Crittenton Services’ President and CEO, Kathy Szafran, served as an expert panelist at the "Trauma-Informed Approaches in School: Supporting Girls of Color and Rethinking Discipline” Conference held at the White House yesterday, Monday, September 19, 2016.  The conference was hosted by the White House Council on Women and Girls, together with the U.S. Department of Education, the Georgetown Law Center on Poverty and Inequality, and the National Crittenton Foundation.

The conference built upon the Administration’s commitment to promoting policies and practices that support the needs and potential of underserved populations, including marginalized girls, young women and their families. Despite progress made over the recent years in academic achievement, access and school support, girls, and particularly girls of color, continue to disproportionately face barriers in education.

Szafran was a member of the “Exploring Trauma-Informed Approaches to Supporting Girls of Color” panel – a group of experts Rebecca Epstein, Executive Director of the Georgetown Center on Poverty and Inequality, referred to as the “Dream Team” who could help “connect the dots between trauma and school discipline.”

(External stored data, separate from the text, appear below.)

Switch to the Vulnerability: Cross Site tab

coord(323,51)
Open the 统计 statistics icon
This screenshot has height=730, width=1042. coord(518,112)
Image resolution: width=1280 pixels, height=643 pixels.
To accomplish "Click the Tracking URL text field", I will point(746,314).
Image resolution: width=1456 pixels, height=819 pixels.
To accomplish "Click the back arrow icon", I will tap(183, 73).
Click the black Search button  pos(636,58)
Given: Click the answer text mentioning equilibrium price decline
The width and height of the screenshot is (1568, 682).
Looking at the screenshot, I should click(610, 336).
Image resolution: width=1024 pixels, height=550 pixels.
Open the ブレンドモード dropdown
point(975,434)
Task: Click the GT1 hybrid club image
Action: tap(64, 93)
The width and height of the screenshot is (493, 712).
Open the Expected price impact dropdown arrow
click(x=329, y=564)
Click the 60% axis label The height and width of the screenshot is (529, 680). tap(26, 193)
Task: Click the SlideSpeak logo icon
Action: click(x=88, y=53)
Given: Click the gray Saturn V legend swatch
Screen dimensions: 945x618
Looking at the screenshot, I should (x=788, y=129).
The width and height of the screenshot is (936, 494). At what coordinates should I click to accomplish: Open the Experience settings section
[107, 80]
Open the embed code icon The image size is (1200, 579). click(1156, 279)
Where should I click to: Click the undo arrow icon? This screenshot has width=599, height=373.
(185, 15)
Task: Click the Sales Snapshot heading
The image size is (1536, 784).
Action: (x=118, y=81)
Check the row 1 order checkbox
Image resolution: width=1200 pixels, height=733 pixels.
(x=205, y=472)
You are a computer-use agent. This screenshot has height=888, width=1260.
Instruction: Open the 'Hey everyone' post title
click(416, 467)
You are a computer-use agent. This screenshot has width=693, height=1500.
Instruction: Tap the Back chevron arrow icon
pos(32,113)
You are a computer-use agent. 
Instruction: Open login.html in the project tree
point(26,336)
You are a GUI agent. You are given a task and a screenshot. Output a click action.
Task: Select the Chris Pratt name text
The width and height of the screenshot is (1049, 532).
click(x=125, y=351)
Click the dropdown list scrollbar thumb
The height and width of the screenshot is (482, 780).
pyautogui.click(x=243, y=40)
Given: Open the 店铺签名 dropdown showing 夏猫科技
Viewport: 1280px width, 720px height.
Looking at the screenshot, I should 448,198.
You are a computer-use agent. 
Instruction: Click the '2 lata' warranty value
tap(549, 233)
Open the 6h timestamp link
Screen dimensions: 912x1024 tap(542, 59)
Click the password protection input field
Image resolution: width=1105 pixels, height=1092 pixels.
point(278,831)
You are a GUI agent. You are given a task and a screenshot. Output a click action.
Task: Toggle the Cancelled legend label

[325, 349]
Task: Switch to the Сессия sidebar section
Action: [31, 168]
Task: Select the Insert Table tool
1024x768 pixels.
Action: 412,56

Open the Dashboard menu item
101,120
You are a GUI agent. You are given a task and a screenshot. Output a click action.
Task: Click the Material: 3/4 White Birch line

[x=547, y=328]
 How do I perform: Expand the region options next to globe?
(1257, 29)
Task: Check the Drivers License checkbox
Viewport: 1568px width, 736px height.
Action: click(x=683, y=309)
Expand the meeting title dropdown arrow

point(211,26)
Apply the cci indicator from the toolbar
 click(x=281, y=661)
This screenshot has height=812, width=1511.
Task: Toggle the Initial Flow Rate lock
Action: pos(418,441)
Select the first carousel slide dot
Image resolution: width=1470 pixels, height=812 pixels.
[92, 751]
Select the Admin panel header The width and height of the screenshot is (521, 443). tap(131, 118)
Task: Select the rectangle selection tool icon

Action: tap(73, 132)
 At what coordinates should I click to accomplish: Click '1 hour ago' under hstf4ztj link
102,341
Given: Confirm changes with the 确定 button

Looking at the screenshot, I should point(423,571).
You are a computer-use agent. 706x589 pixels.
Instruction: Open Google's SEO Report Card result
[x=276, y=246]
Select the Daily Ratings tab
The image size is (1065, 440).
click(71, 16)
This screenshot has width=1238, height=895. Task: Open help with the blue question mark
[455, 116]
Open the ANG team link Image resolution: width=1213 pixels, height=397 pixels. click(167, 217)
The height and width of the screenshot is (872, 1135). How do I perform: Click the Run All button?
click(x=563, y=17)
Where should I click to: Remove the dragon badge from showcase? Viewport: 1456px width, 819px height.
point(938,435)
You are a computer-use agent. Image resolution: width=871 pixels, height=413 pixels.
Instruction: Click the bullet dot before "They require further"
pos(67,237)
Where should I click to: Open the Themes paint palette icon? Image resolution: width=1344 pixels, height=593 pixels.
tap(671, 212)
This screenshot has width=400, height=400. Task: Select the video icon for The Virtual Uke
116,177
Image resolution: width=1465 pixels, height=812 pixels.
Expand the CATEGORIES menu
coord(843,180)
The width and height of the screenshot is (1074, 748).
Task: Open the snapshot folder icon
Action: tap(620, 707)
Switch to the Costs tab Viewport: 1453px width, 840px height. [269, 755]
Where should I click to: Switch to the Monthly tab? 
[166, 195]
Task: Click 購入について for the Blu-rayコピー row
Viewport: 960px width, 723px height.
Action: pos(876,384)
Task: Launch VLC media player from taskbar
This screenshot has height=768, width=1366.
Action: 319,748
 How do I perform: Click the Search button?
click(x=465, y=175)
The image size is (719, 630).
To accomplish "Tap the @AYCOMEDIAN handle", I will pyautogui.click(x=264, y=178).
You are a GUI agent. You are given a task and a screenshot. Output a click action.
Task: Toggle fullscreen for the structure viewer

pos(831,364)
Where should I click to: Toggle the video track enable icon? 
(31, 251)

Szafran addressed the unique challenges that rural communities face to provide trauma-informed care in comparison with urban areas. She explained, “When you’re from rural areas there are very, very limited resources. We’re looking at crisis for young girls who have no commonality, no shared cultures. When they come into residential treatment, they feel very much alone, and when trying to create an environment for them to return back to and have a community to embrace them, frequently, it doesn’t exist.”

Szafran also spoke about Crittenton’s Trauma-Informed Elementary Schools (TIES) Program and implementing trauma-informed approaches in school. The TIES Program brings trauma-informed services to early elementary school classes, grades Pre-K through grade 1.  The goal of the program is to bring early intervention to children who exhibit symptoms of chronic stress, or trauma, in the classroom—symptoms that interfere with the child’s ability to learn, such as disruptive, defensive, or withdrawn behavior. Szafran said, “Our therapists are training teachers how to observe and indicate trigger behaviors – behaviors that are indicative that a child is being affected by trauma in their home environments.  The responsibility is then to help teach the teacher ways of self-help regulation within the classroom and become a bridge between the home and the school.  That’s what we feel is most critical.” Szafran went on to explain that it’s a truly generational process for many children whose parents have also had very similar traumatic experiences.  The TIES program is currently in its second year and has expanded into eleven WV elementary schools in Hancock, Tyler, Ohio and Wood counties.

You may also view the panel discussion at https://www.youtube.com/watch?v=Cro37ByMECo.  Kathy Szafran’s panel discussion begins at the 3 hour 24 minute mark. Szafran speaks about the challenges to trauma-informed care that rural communities face at the 3 hour 38 minute 27 second mark. She also speaks about implementing trauma-informed approaches in school at the 3 hour, 59 minute, 15 second mark.

Kathy Szafran leads a break-out panel discussion on trauma-informed, gender-responsive care at the White House.

Kathy Szafran leads a break-out panel discussion on trauma-informed, gender-responsive care at the White House.